▼▼▼

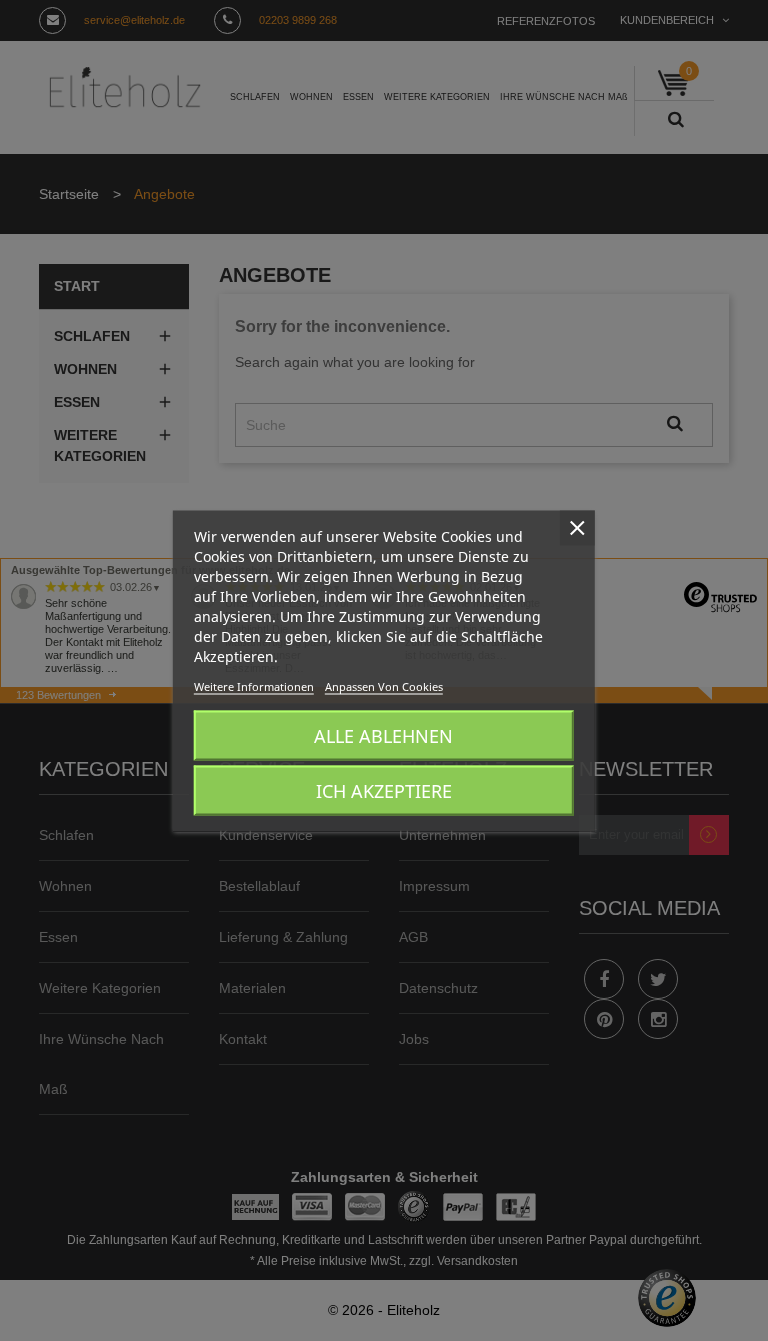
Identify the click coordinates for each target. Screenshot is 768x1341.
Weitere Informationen (254, 685)
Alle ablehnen (383, 735)
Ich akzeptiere (384, 790)
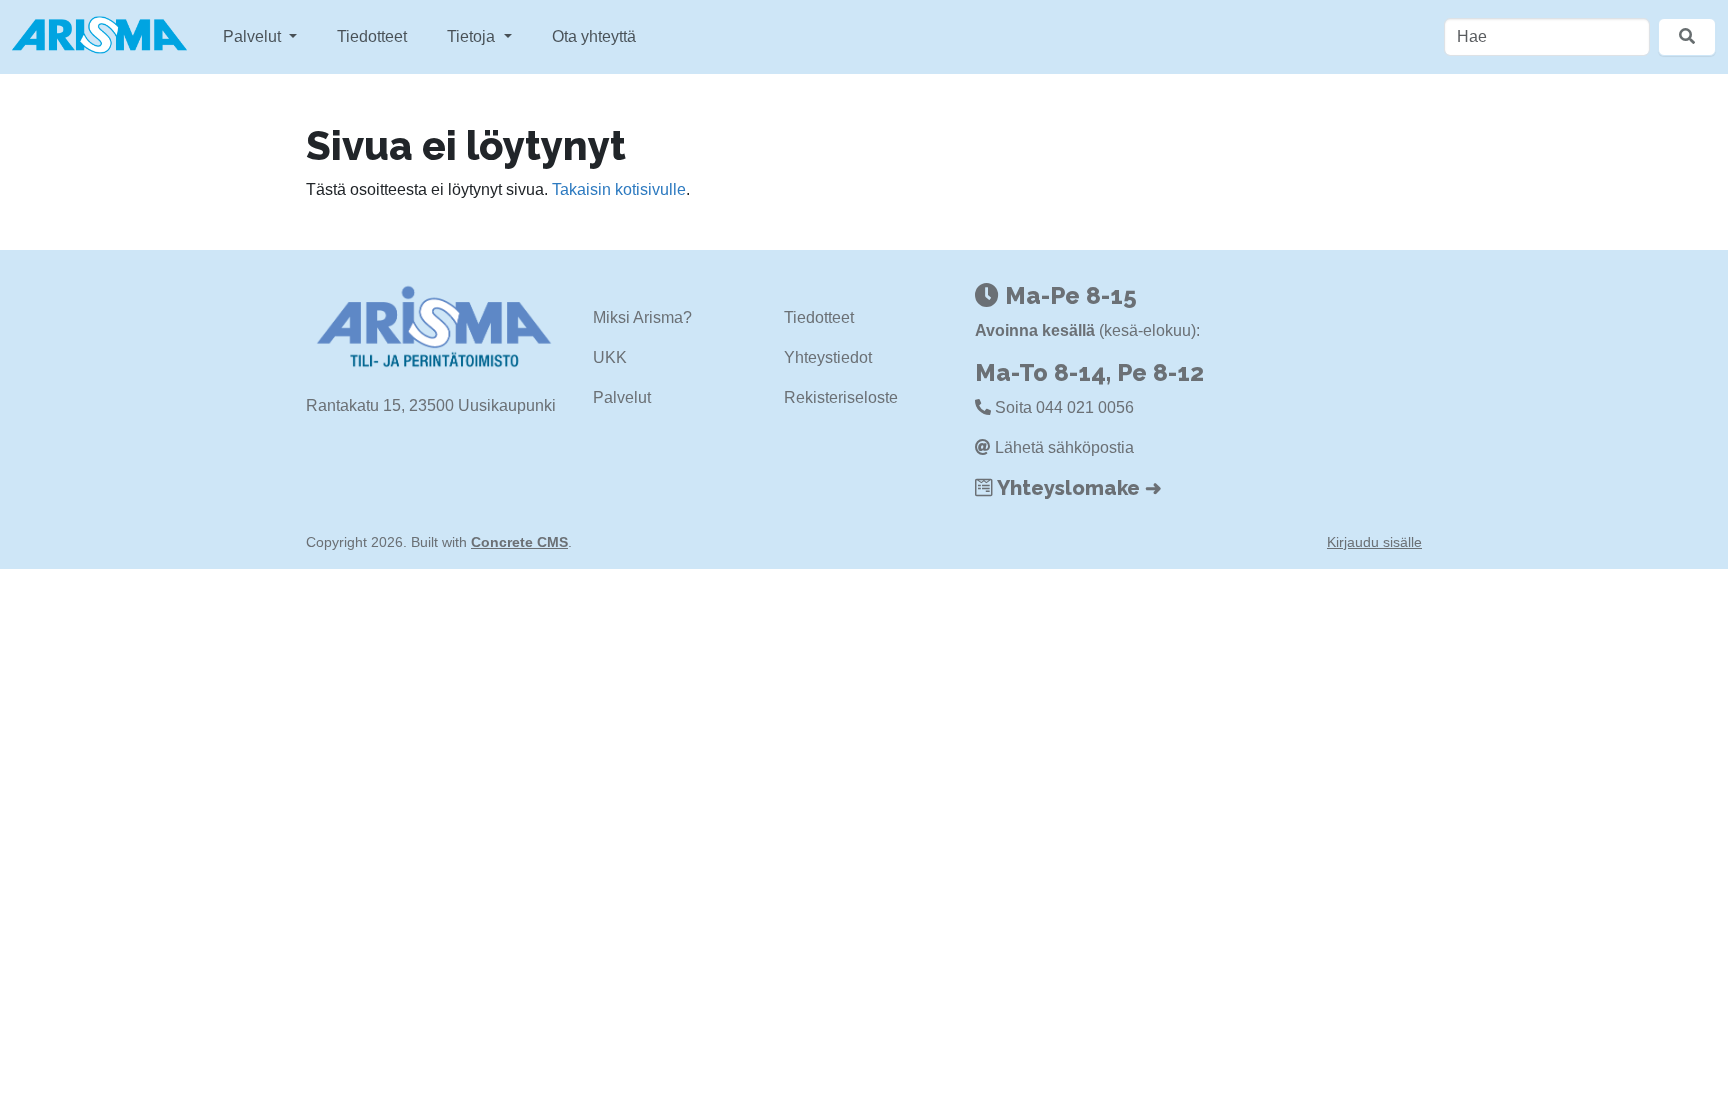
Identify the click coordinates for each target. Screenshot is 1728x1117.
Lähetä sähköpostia (1064, 447)
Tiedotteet (372, 36)
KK (616, 357)
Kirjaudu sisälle (1374, 542)
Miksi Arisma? (642, 317)
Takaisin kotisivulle (619, 189)
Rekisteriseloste (841, 397)
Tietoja (473, 36)
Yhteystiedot (828, 357)
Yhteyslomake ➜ (1079, 488)
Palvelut (254, 36)
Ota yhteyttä (594, 36)
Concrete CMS (519, 542)
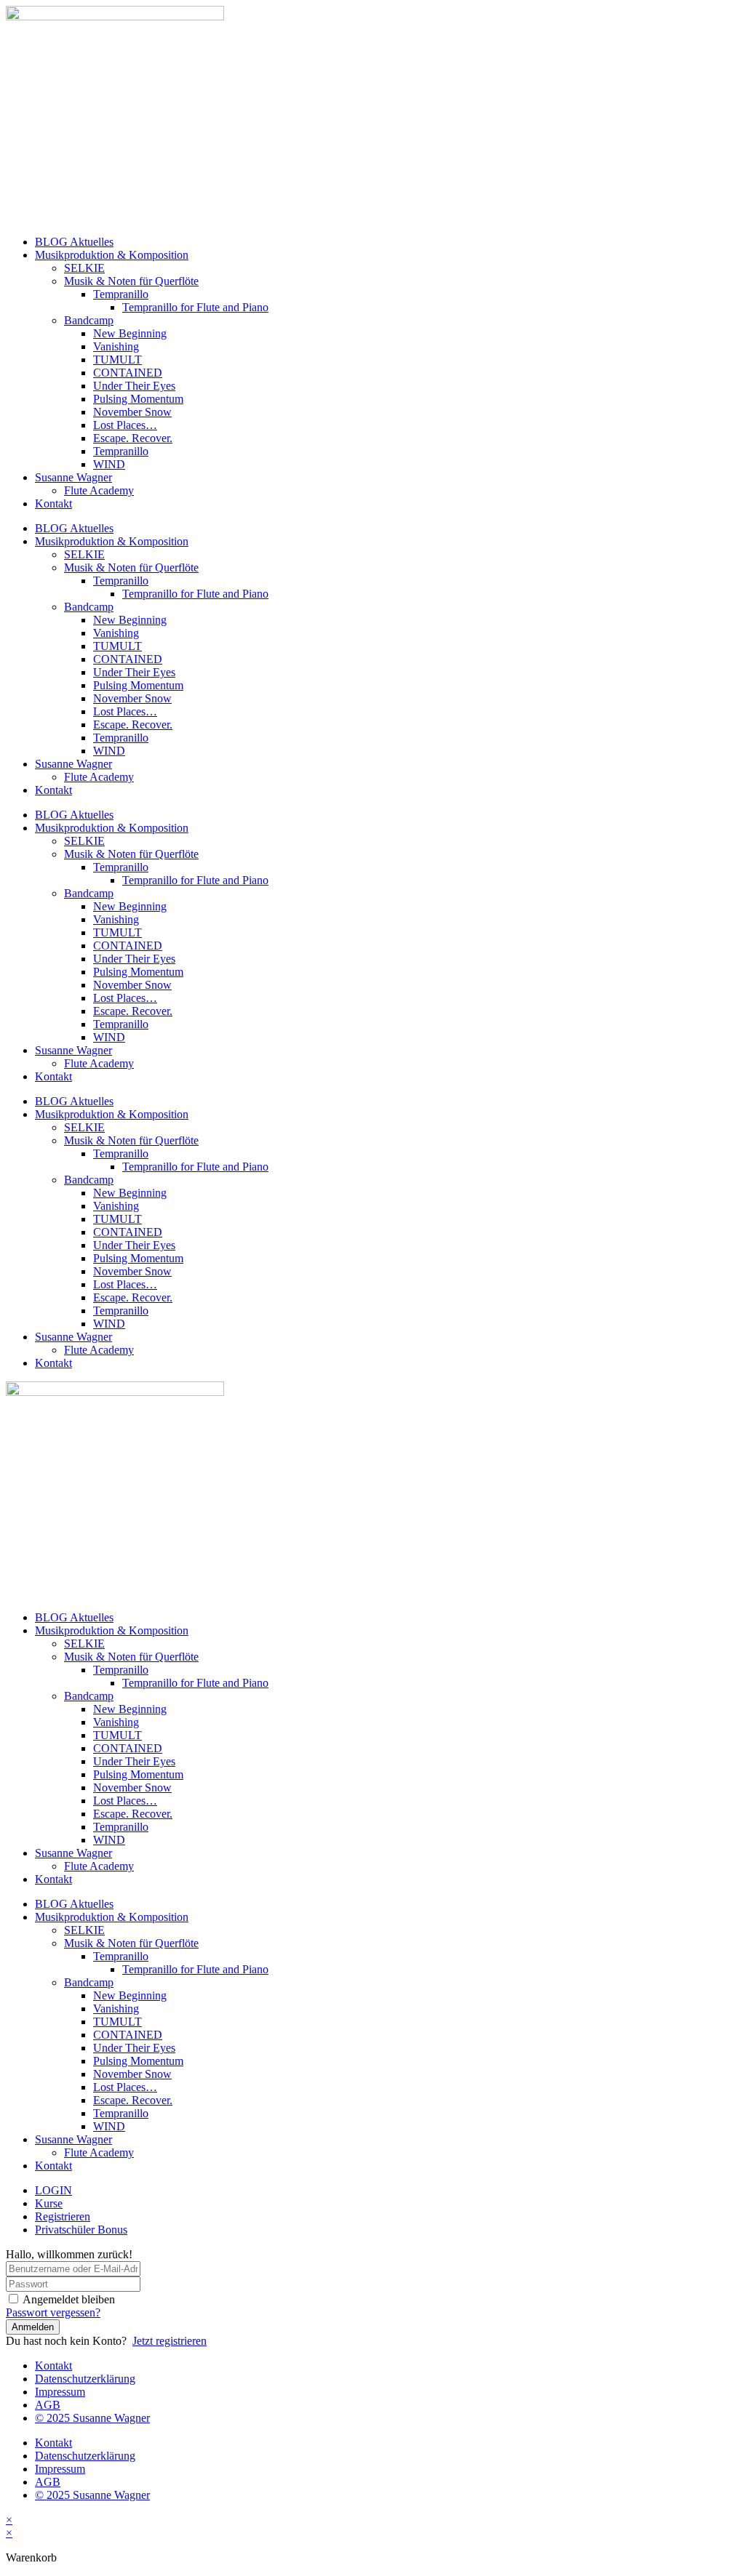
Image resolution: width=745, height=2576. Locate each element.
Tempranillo (120, 294)
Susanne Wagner (73, 477)
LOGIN (53, 2190)
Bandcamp (88, 320)
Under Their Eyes (134, 386)
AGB (47, 2405)
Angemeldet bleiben (69, 2299)
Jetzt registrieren (169, 2341)
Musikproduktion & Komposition (111, 255)
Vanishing (116, 346)
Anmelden (33, 2327)
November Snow (132, 412)
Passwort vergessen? (53, 2312)
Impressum (60, 2392)
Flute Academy (99, 490)
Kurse (49, 2203)
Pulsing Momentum (138, 399)
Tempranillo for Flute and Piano (195, 307)
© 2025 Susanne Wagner (92, 2418)
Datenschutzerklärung (85, 2378)
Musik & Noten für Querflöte (131, 281)
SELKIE (84, 268)
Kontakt (53, 503)
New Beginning (130, 333)
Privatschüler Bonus (81, 2229)
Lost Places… (125, 425)
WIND (109, 464)
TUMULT (117, 359)
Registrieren (62, 2216)
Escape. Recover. (132, 438)
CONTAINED (127, 372)
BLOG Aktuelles (74, 242)
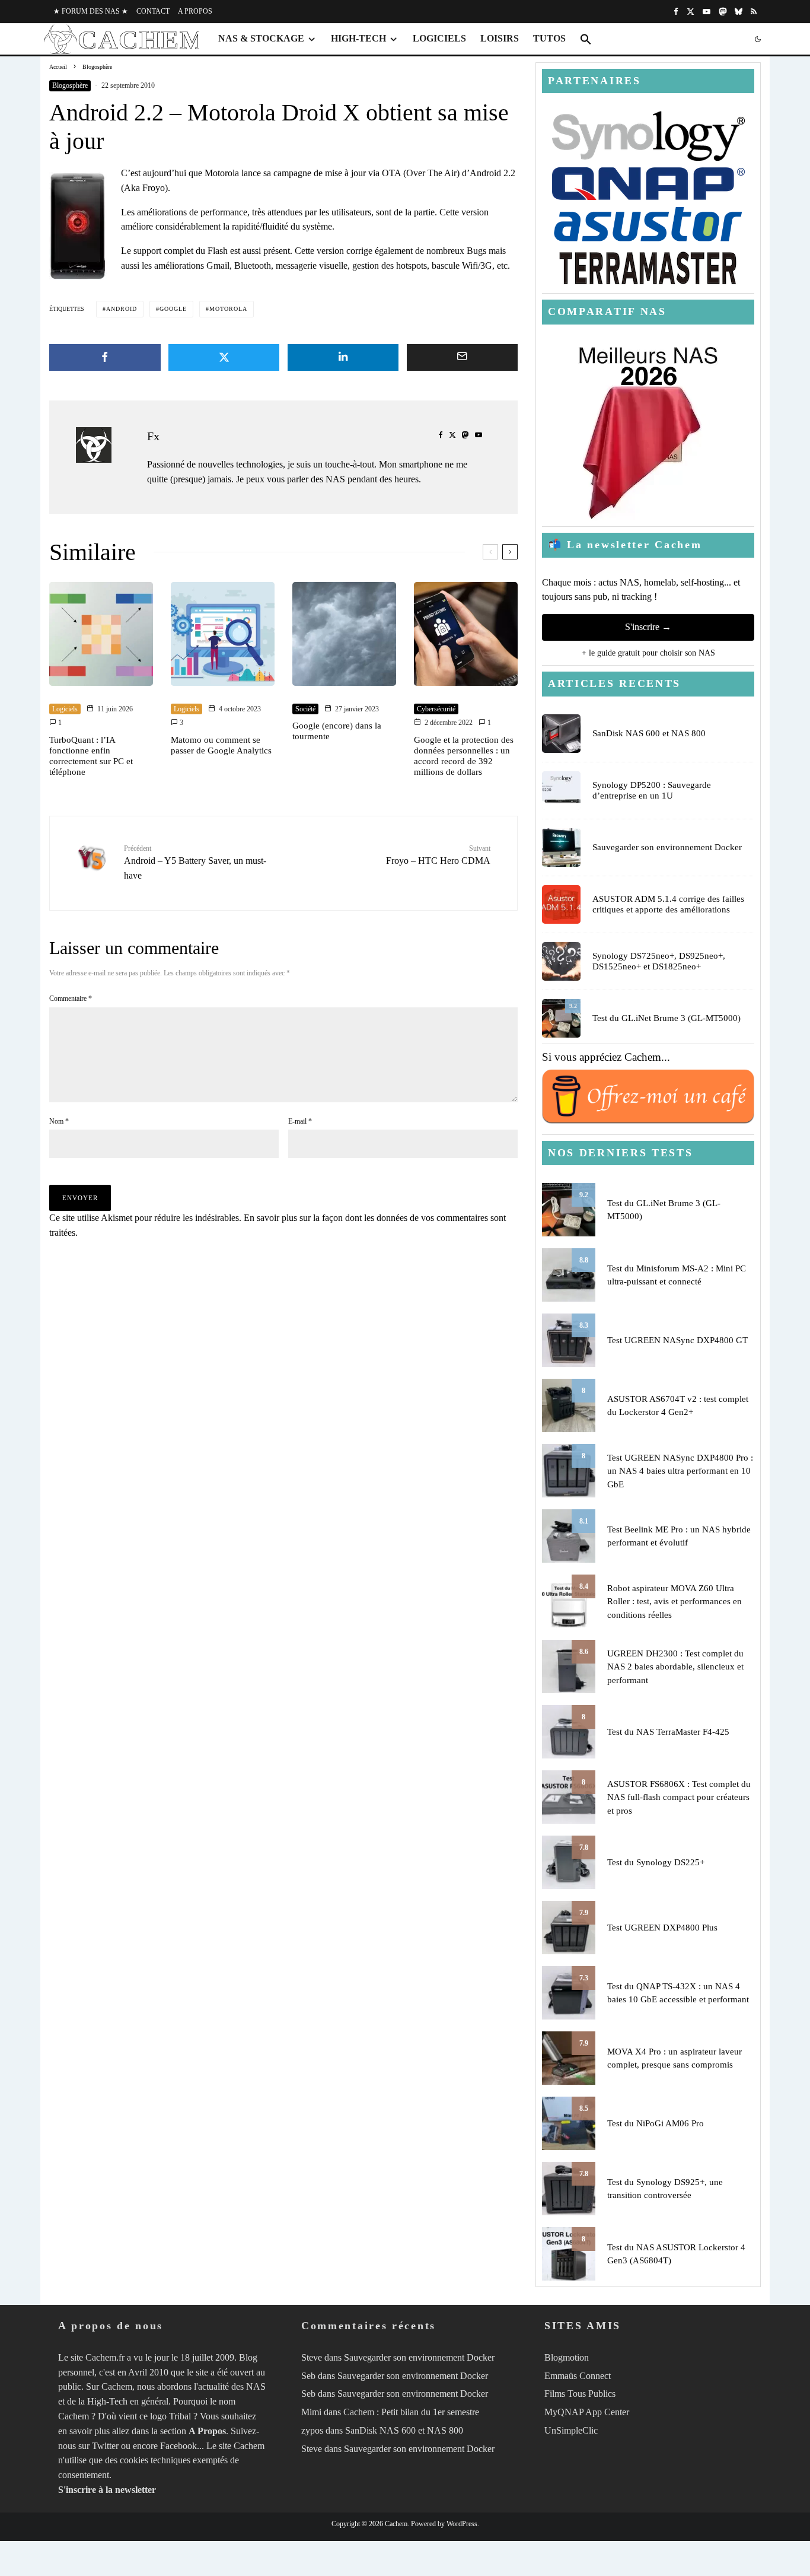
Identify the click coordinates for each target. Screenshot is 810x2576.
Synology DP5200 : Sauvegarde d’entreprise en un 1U (651, 790)
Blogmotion (566, 2357)
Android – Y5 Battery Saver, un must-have (195, 862)
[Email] (462, 357)
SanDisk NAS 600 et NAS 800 (649, 733)
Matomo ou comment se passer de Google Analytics (221, 745)
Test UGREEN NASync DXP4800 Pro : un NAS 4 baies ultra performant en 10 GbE (680, 1471)
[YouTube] (707, 11)
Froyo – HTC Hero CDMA (438, 855)
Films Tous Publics (580, 2394)
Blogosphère (70, 85)
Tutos (549, 38)
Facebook (178, 2446)
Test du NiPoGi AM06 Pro (655, 2123)
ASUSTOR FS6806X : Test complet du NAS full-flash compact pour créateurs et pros (679, 1797)
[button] (586, 39)
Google (173, 309)
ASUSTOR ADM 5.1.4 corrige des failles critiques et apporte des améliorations (668, 904)
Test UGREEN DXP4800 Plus (662, 1927)
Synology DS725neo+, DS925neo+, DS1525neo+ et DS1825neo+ (658, 961)
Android (121, 309)
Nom (59, 1121)
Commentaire (70, 998)
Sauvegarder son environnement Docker (667, 847)
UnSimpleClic (571, 2430)
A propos (195, 11)
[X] (691, 11)
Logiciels (439, 38)
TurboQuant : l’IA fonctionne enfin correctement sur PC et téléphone (91, 756)
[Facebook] (676, 11)
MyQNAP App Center (586, 2412)
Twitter (105, 2446)
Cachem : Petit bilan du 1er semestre (411, 2412)
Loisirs (499, 38)
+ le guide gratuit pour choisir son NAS (648, 652)
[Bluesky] (739, 11)
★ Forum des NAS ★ (90, 11)
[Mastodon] (723, 11)
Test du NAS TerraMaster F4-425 (668, 1732)
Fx (153, 436)
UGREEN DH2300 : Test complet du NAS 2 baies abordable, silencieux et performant (675, 1667)
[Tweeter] (224, 357)
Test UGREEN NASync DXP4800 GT (677, 1340)
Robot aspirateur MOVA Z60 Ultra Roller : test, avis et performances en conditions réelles (674, 1601)
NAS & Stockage (261, 38)
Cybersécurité (436, 709)
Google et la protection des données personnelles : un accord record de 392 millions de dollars (464, 756)
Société (305, 709)
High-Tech (358, 38)
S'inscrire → (648, 627)
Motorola (228, 309)
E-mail (300, 1121)
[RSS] (754, 11)
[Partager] (105, 357)
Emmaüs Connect (577, 2376)
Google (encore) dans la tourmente (336, 731)
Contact (153, 11)
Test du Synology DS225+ (655, 1862)
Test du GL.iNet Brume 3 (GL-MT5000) (666, 1018)
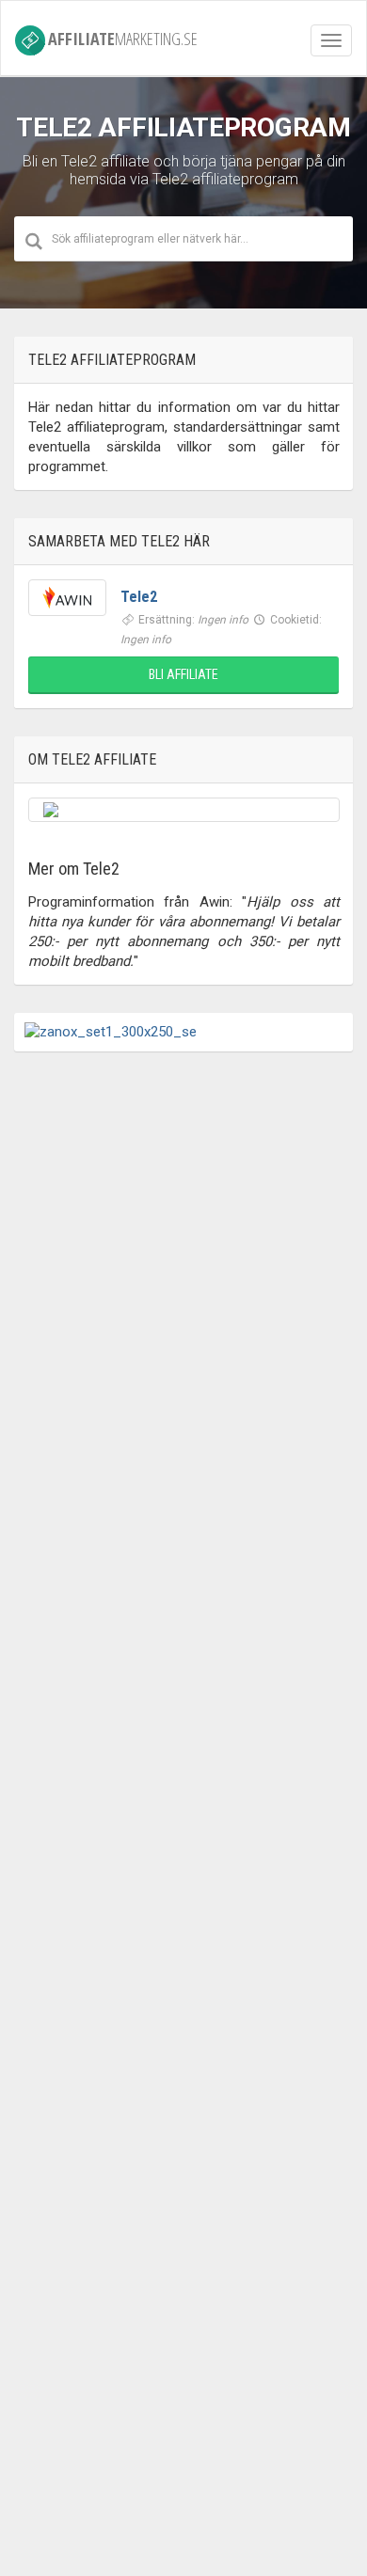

▲▲▲

*TASK BRIEF:* Which of the lines in the listing above include "Tempranillo"? Report each of them.

*EXERCISE RESPONSE:*
Tempranillo (120, 294)
Tempranillo for Flute and Piano (195, 307)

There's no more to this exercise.